И Гумилев. Вполне понятно, что в конце первого курса я уже делал доклад о творчестве Гумилева на студенческой научной конференции. Он был, конечно, постыдно щенячьим, но в перерыве меня поманил к себе латинист Сергей Федорович Ширяев. «Не делом занялись, молодой человек, – сказал он мне брюзгливо. – Уж лучше бы Фурмановым». – «Фурмановым? – опешил я. – Никогда!» – «Ну, раз никогда, – так же брюзгливо молвил Сергей Федорович, – то вот вам номер телефона. Позвоните».
И я позвонил. И я пришел в дом по улице Горького, бок о бок с пожарной частью; ростовчане помнят, кто там жил[7]. Поднялся на третий этаж. Постучал – звонка рядом с дверью так и не появилось до самой смерти хозяина. Мне открыли.
Я вошел – и мне открылся МОЙ мир. Портрет Пастернака на стене. Портрет Солженицына за стеклом книжной полки. И книги, книги, книги, каких я до того не видел даже в университетском спецхране[8].

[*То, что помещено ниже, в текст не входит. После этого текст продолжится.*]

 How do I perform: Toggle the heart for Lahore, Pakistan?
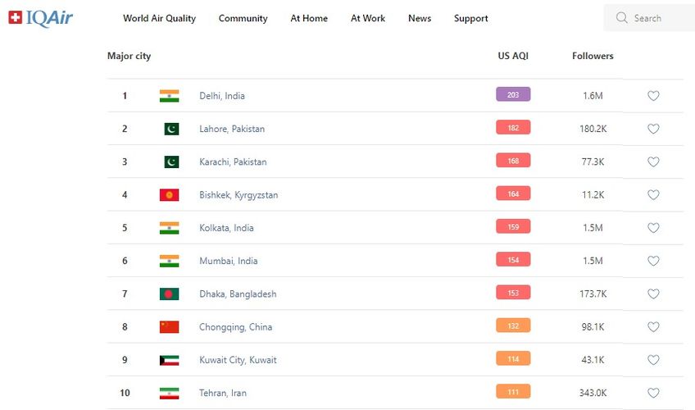653,129
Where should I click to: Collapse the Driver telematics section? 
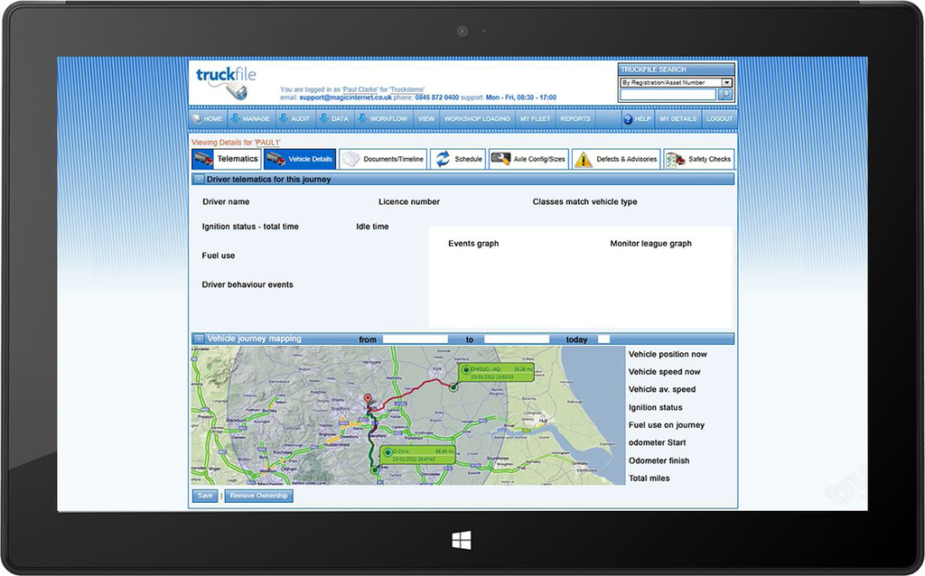[x=199, y=180]
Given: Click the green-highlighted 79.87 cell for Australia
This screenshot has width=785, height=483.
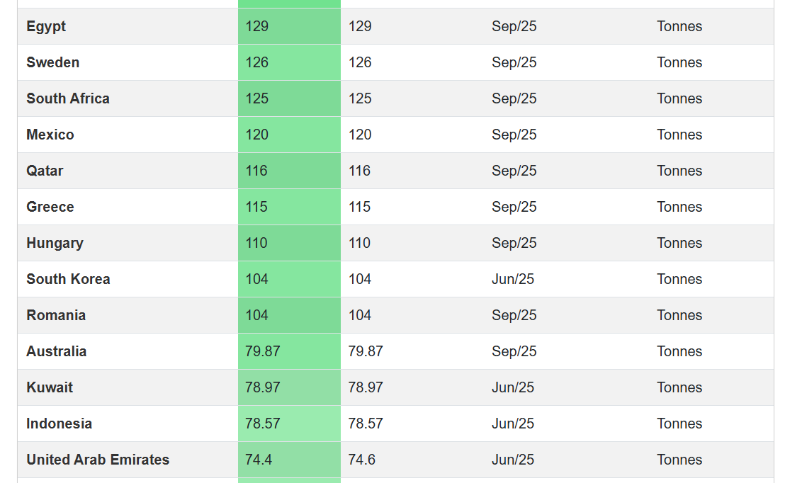Looking at the screenshot, I should [262, 351].
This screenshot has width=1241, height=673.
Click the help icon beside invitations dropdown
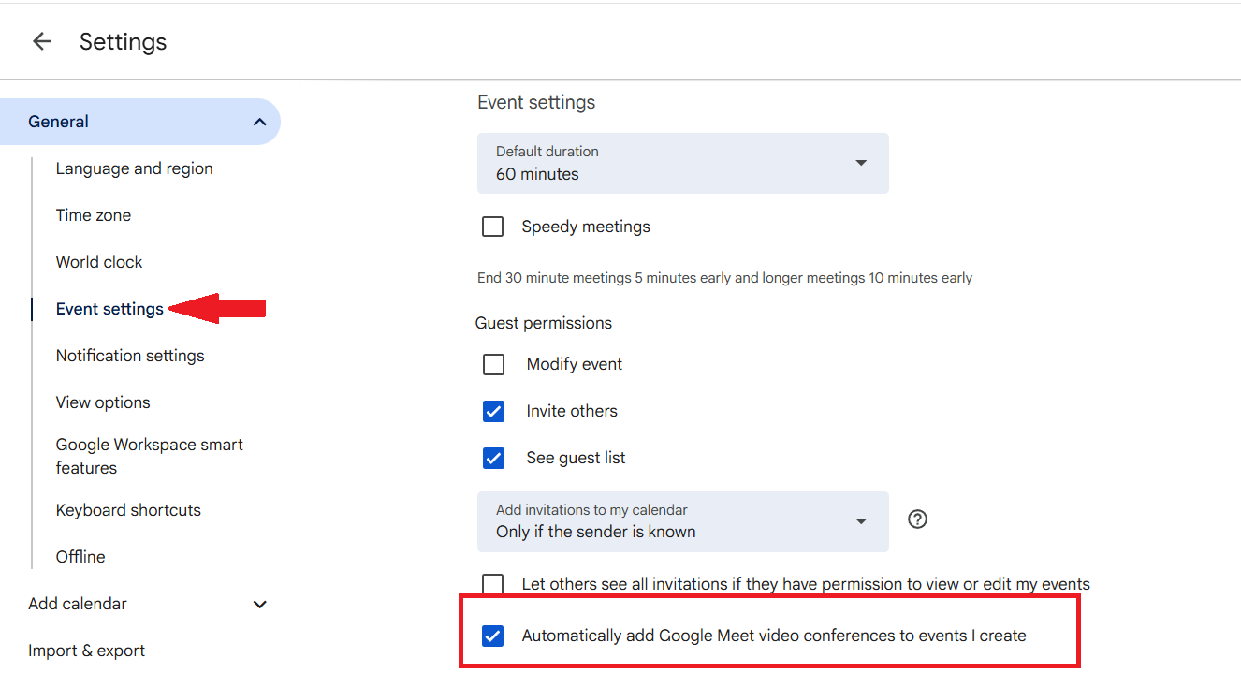(918, 519)
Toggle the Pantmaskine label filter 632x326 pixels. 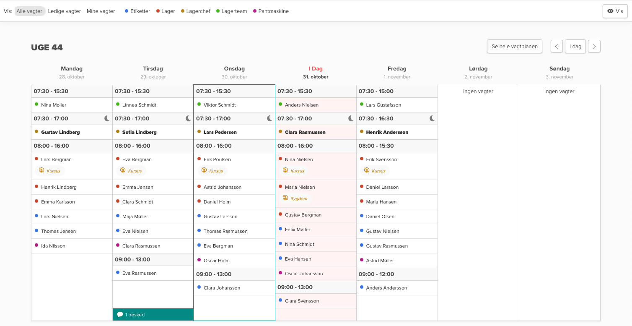click(271, 11)
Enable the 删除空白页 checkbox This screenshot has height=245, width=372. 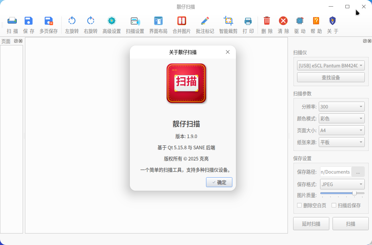click(299, 205)
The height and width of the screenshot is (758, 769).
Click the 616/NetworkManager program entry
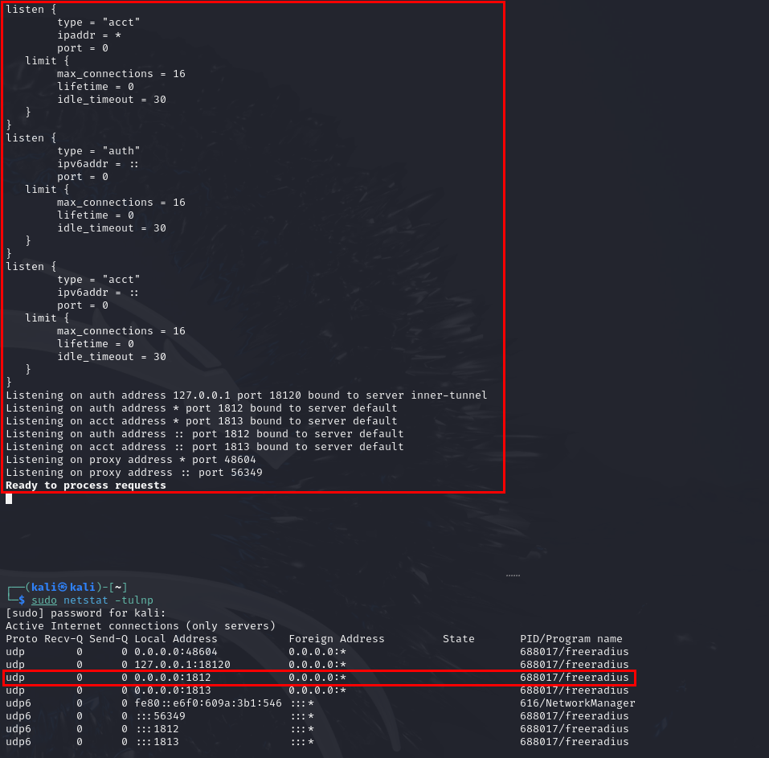pos(577,703)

Так началась МОЯ жизнь. И она пока продолжается.
До шестого класса я доучился в деревне Усть-Шоноша, что в пятидесяти километрах от Коноши и в пятидесяти же от Вельска. Там у меня и первая любовь была. Галя Шухтина, за которой я ухаживал также, как все, наверное, в этом трепетном возрасте. Ну, то есть гонялся за нею за переменах, норовя огреть учебником по макушке, а в классе, моя парта была сзади, окунал кончик ее косы, украшенной бантами, в чернильницу-непроливашку. И Галя, оказывается, отвечала мне взаимностью, так что, когда родители увезли меня на свою родину, мы с моей зазнобой года два даже попереписывались, слали друг другу фотокарточки, и одна у меня до сего дня сохранилась: те же косы, такое же форменное платье, но вздымаемое уже завидной грудью.
Тем дело и кончилось. На десятилетия. Как вдруг получаю официальное приглашение на празднование 870-летия Вельска. В этом городе, что означен в метрике как место моего рождения, меня, по правде говоря, только крестили, вот и вся связь, но молодцы-вельчане, разыскивая, надо думать, земляков по Википедии, не сплошали и… Скажите сами, мог ли я не поехать?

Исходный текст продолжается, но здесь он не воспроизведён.